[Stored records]
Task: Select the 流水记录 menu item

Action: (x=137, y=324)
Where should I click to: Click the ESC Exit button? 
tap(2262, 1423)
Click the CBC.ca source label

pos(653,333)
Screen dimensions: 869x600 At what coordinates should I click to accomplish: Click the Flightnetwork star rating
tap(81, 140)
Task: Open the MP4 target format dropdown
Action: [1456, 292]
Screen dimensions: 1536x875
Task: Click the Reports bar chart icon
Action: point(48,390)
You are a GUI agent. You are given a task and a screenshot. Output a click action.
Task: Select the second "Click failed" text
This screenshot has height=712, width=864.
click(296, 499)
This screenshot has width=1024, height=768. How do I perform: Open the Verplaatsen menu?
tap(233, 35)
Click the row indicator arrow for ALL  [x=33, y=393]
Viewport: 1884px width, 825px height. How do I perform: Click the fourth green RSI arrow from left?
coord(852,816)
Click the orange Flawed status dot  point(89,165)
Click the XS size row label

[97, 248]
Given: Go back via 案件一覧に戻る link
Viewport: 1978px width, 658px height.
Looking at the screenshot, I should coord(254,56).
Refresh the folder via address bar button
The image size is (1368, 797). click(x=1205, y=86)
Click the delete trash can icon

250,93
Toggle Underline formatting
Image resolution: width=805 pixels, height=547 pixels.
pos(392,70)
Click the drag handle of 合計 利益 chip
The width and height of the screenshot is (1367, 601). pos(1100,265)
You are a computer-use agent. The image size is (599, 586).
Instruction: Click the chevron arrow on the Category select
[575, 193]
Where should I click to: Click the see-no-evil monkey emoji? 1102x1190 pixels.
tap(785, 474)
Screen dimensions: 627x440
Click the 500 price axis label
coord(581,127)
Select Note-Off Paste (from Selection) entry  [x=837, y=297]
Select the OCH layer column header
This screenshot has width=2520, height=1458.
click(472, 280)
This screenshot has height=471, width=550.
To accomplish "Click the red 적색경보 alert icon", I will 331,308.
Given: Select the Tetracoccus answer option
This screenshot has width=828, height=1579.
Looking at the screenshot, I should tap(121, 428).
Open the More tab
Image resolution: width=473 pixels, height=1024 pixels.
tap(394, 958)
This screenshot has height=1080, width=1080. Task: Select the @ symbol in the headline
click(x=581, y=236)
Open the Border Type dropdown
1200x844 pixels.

Task:
Change "Viewport" to "Display" everywhere in the listing above, leaving all other text as it is.

Written answer:
Task: Select the 流水记录 menu item

Action: (x=137, y=324)
Where should I click to: Click the ESC Exit button? 
tap(2262, 1423)
Click the CBC.ca source label

pos(653,333)
Screen dimensions: 869x600 At what coordinates should I click to accomplish: Click the Flightnetwork star rating
tap(81, 140)
Task: Open the MP4 target format dropdown
Action: [1456, 292]
Screen dimensions: 1536x875
Task: Click the Reports bar chart icon
Action: point(48,390)
You are a GUI agent. You are given a task and a screenshot. Output a click action.
Task: Select the second "Click failed" text
This screenshot has height=712, width=864.
click(296, 499)
This screenshot has width=1024, height=768. How do I perform: Open the Verplaatsen menu?
tap(233, 35)
Click the row indicator arrow for ALL  [x=33, y=393]
Display: 1884px width, 825px height. How do I perform: Click the fourth green RSI arrow from left?
coord(852,816)
Click the orange Flawed status dot  point(89,165)
Click the XS size row label

[97, 248]
Given: Go back via 案件一覧に戻る link
Display: 1978px width, 658px height.
Looking at the screenshot, I should coord(254,56).
Refresh the folder via address bar button
The image size is (1368, 797). click(x=1205, y=86)
Click the delete trash can icon

250,93
Toggle Underline formatting
Image resolution: width=805 pixels, height=547 pixels.
pos(392,70)
Click the drag handle of 合計 利益 chip
The width and height of the screenshot is (1367, 601). pos(1100,265)
You are a computer-use agent. The image size is (599, 586).
Instruction: Click the chevron arrow on the Category select
[575, 193]
Where should I click to: Click the see-no-evil monkey emoji? 1102x1190 pixels.
tap(785, 474)
Screen dimensions: 627x440
Click the 500 price axis label
coord(581,127)
Select Note-Off Paste (from Selection) entry  [x=837, y=297]
Select the OCH layer column header
This screenshot has width=2520, height=1458.
click(472, 280)
This screenshot has height=471, width=550.
To accomplish "Click the red 적색경보 alert icon", I will 331,308.
Given: Select the Tetracoccus answer option
This screenshot has width=828, height=1579.
Looking at the screenshot, I should tap(121, 428).
Open the More tab
Image resolution: width=473 pixels, height=1024 pixels.
tap(394, 958)
This screenshot has height=1080, width=1080. Task: Select the @ symbol in the headline
click(x=581, y=236)
Open the Border Type dropdown
1200x844 pixels.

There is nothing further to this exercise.